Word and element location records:
= = = = =
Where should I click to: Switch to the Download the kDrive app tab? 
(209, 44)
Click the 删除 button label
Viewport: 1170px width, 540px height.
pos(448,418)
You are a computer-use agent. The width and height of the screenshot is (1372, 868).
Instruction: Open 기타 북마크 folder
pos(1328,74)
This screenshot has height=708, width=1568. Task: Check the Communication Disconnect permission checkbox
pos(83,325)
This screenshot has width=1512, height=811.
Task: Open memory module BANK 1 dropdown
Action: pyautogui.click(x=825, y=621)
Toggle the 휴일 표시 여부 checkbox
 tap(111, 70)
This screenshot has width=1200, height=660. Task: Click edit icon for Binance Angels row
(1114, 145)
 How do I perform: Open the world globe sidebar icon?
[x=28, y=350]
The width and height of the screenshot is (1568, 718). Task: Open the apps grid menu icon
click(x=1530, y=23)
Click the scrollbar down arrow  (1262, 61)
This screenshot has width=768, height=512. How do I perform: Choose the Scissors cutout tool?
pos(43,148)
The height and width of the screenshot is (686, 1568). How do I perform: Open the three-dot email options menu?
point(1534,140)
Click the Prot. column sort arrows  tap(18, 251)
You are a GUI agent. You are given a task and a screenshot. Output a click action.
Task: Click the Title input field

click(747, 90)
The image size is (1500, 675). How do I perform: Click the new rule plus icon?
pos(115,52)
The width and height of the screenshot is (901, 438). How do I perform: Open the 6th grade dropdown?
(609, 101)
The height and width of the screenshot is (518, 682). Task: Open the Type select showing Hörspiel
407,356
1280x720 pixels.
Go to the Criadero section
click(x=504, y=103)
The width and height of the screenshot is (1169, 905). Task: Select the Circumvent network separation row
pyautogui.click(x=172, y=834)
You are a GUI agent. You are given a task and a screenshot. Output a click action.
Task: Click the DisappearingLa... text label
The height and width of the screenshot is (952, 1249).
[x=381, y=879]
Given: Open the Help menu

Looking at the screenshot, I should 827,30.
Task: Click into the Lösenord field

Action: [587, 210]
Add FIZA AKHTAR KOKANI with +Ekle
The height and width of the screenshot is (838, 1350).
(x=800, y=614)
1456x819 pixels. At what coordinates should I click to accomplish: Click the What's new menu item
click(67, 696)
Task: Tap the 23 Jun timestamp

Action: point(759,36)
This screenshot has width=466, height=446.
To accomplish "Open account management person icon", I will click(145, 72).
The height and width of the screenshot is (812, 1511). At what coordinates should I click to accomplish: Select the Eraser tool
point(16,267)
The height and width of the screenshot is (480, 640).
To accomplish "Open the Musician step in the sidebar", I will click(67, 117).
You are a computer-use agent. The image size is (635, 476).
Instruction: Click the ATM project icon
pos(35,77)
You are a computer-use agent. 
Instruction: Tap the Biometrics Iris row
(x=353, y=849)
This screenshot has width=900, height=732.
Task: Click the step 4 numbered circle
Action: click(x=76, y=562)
= = = = =
§ **PROBLEM**: Reproduce verbatim the rows beginning with the line that contains "You are a computer-use agent. The image" and continuing through the final line of the rows above.

§ **WRITTEN RESPONSE**:
You are a computer-use agent. The image size is (635, 476).
Instruction: Click the ATM project icon
pos(35,77)
You are a computer-use agent. 
Instruction: Tap the Biometrics Iris row
(x=353, y=849)
This screenshot has width=900, height=732.
Task: Click the step 4 numbered circle
Action: click(x=76, y=562)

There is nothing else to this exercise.